Tasks>
[1] Translate the sentence "It's like a barrier she puts up." from the relationship post into Spanish.
[2] From the relationship post, return everything from "So I guess you're" down to "she puts up.".

So I guess you're thinking what the hell is his problem? I wish I knew myself, her attuide can be brash at times and she will say stuff that hurts me without her knowing it and she isn't very loving as a person, well most times she's not loving. Over the last week we've had really serious chats where she FINALLY opened up to me about her ex and why she is how she is, I don't honestly think she's happy with herself and how she portrays herself to be hard faced she can see herself doing it but can't stop herself... It's like a barrier she puts up.

 

But what really makes me anxious is the things she said, like how she slept around after her ex and had mad times... Then she'll say it doesn't matter it's in the past... Or how she talks to her first boyfriend every now and again, it really pi**es me off more than make me anxious and it hurts me, and it shouldn't it's her PAST mine isn't squeaky clean either.

[Collection entries]
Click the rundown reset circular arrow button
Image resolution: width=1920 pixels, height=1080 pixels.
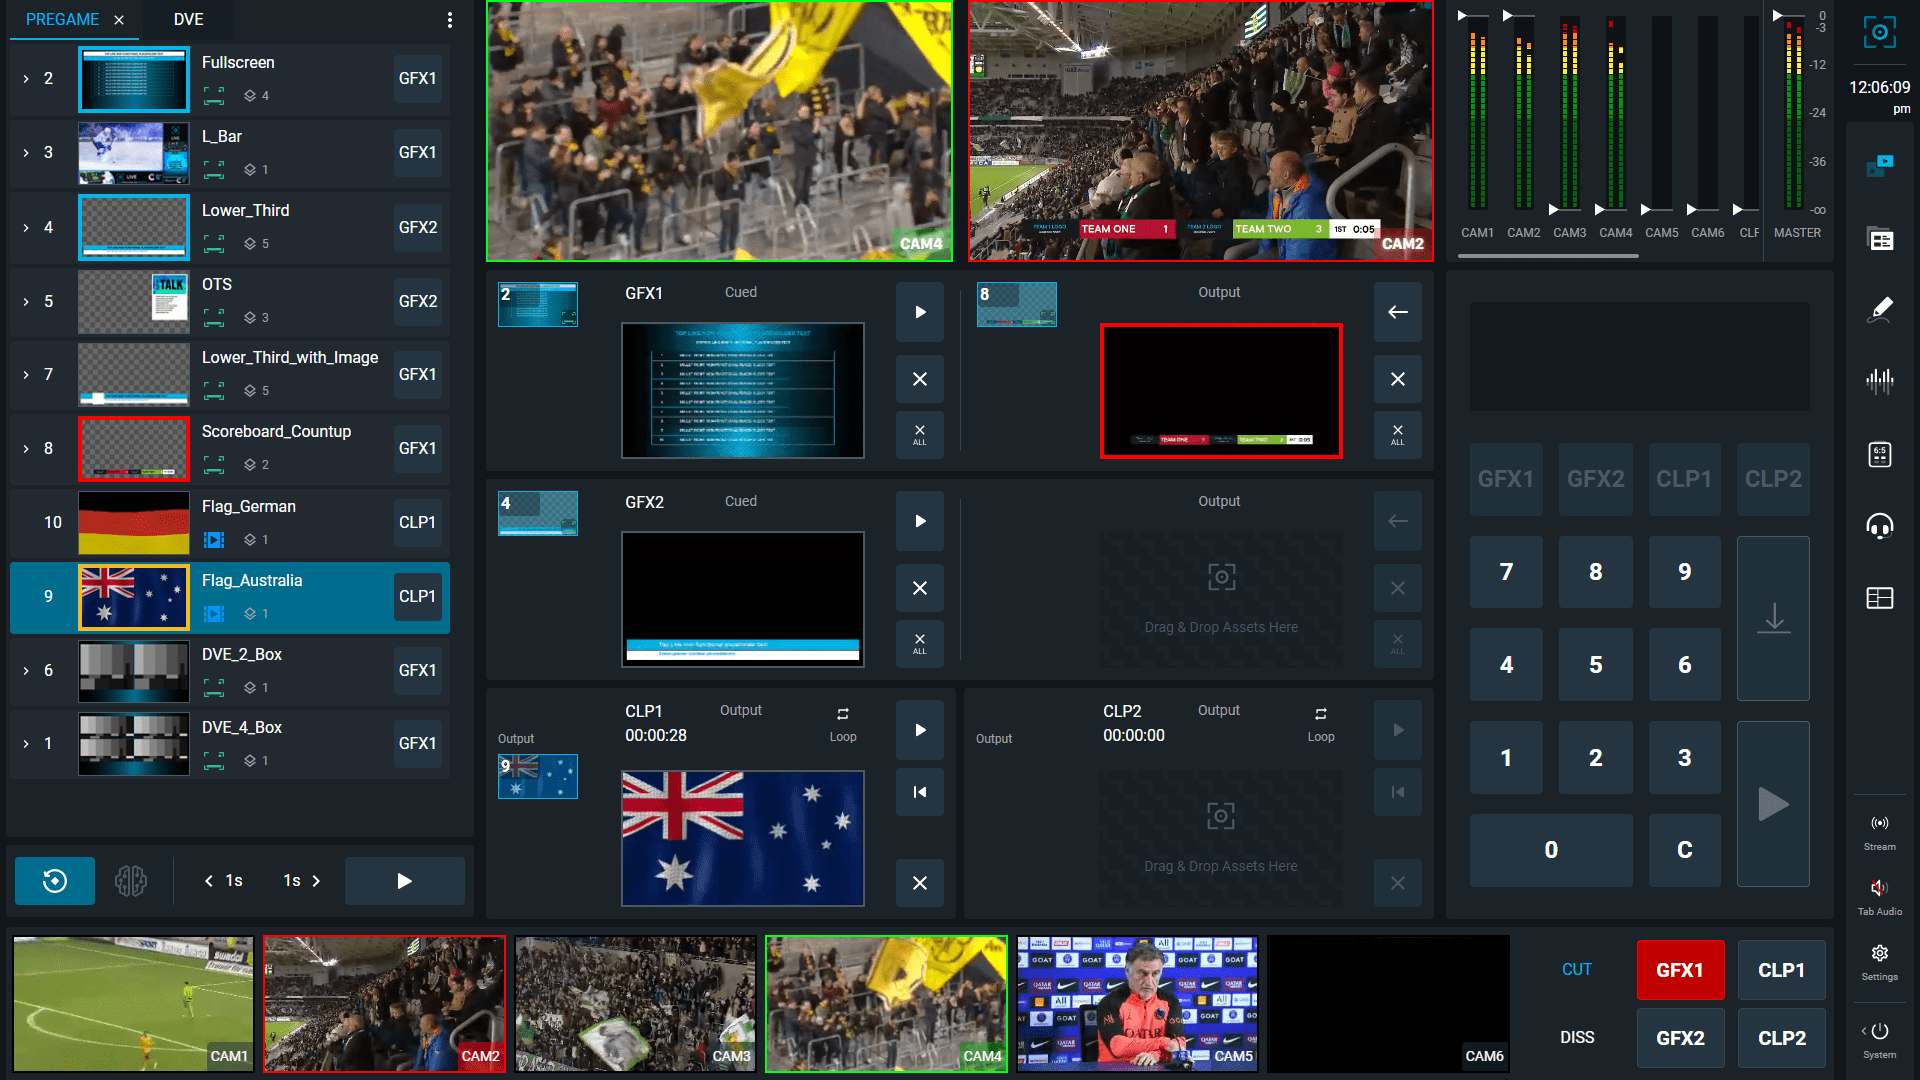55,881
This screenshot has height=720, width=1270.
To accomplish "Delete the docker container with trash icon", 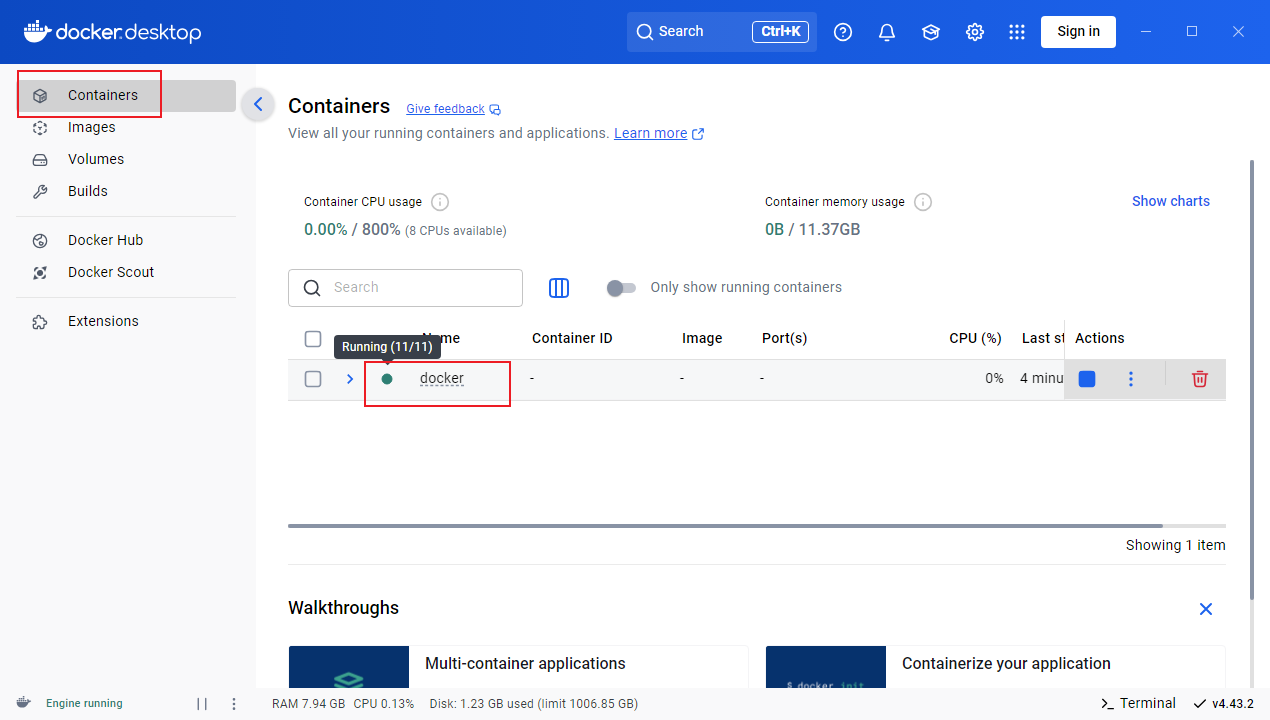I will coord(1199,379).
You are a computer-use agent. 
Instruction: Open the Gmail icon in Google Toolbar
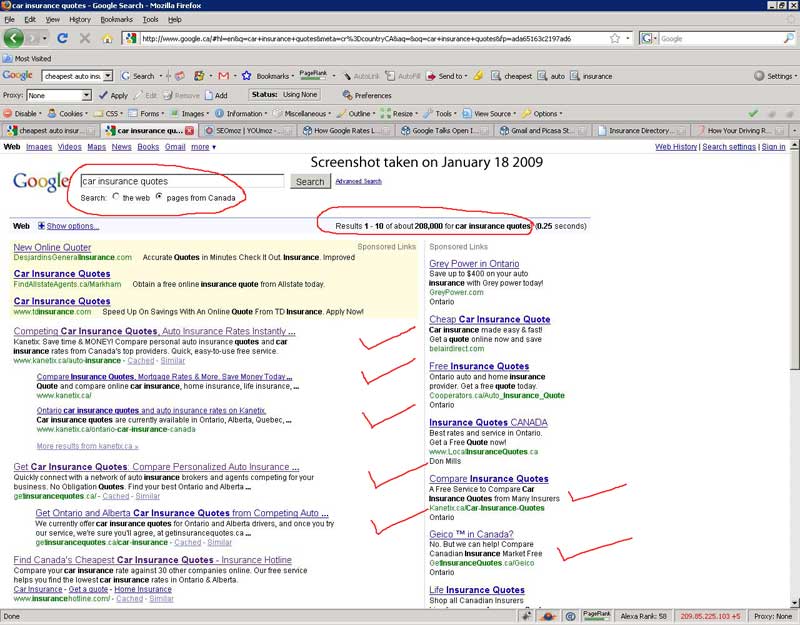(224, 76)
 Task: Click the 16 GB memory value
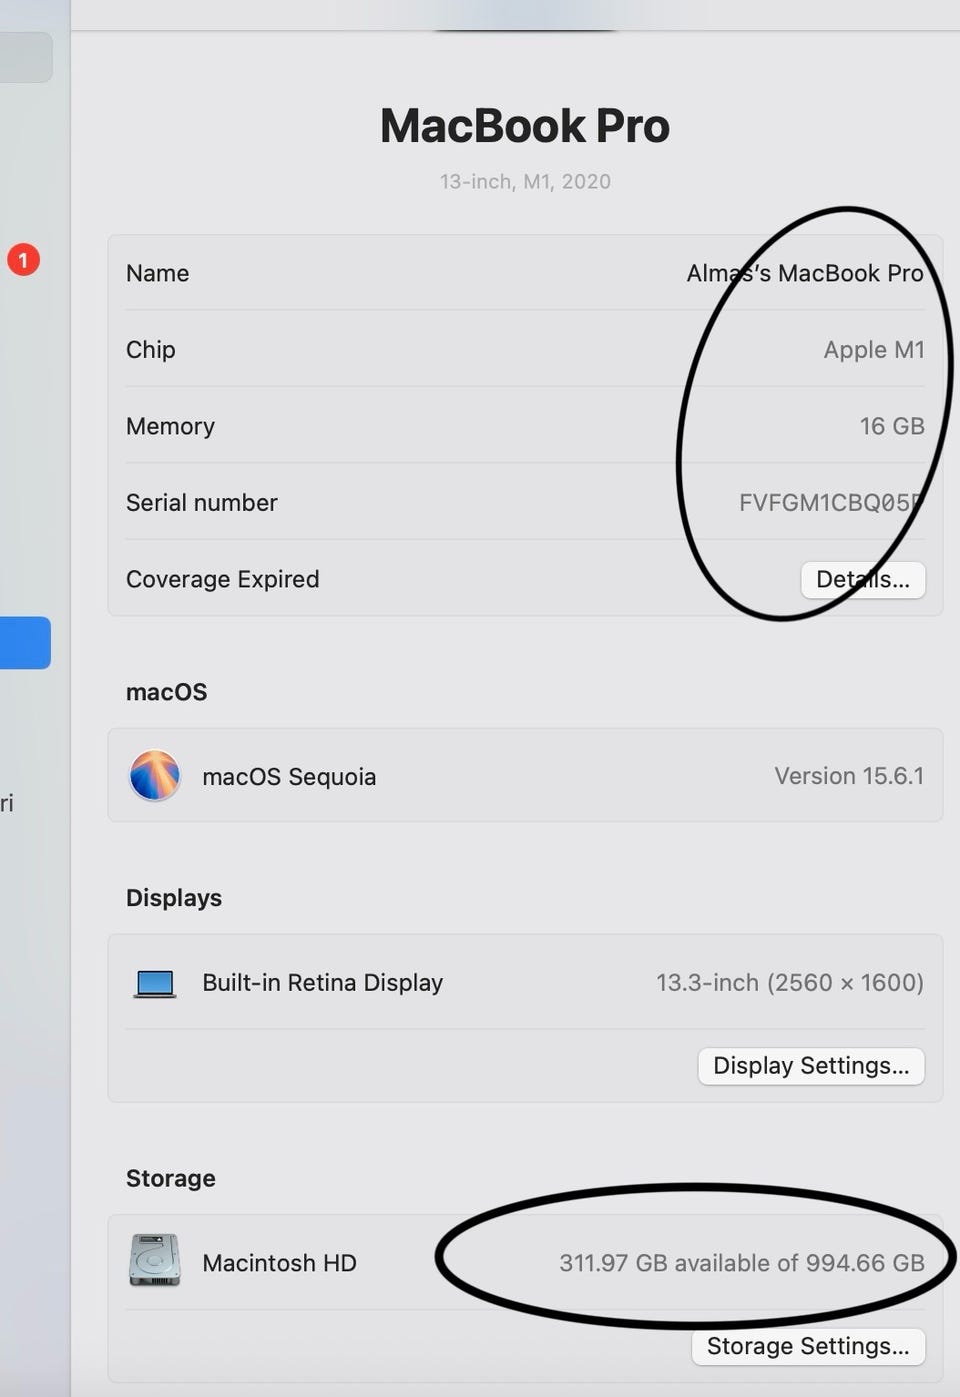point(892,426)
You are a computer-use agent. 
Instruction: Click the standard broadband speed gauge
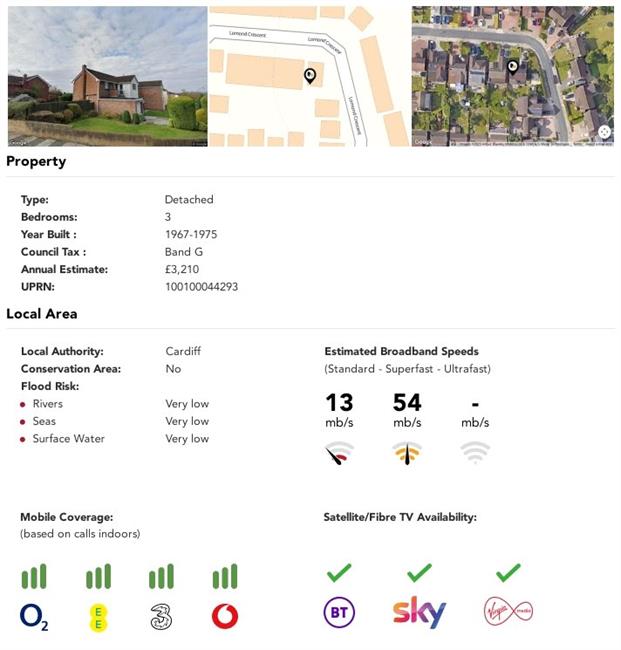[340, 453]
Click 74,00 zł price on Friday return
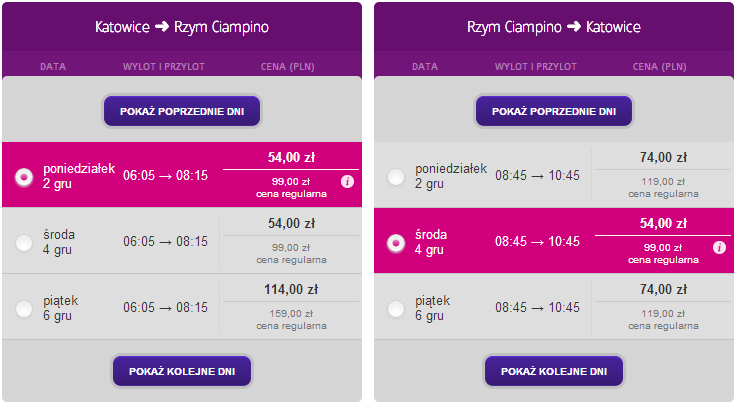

Outputs in order>
[1] Es como una barrera que ella levanta.

[2]
So I guess you're thinking what the hell is his problem? I wish I knew myself, her attuide can be brash at times and she will say stuff that hurts me without her knowing it and she isn't very loving as a person, well most times she's not loving. Over the last week we've had really serious chats where she FINALLY opened up to me about her ex and why she is how she is, I don't honestly think she's happy with herself and how she portrays herself to be hard faced she can see herself doing it but can't stop herself... It's like a barrier she puts up.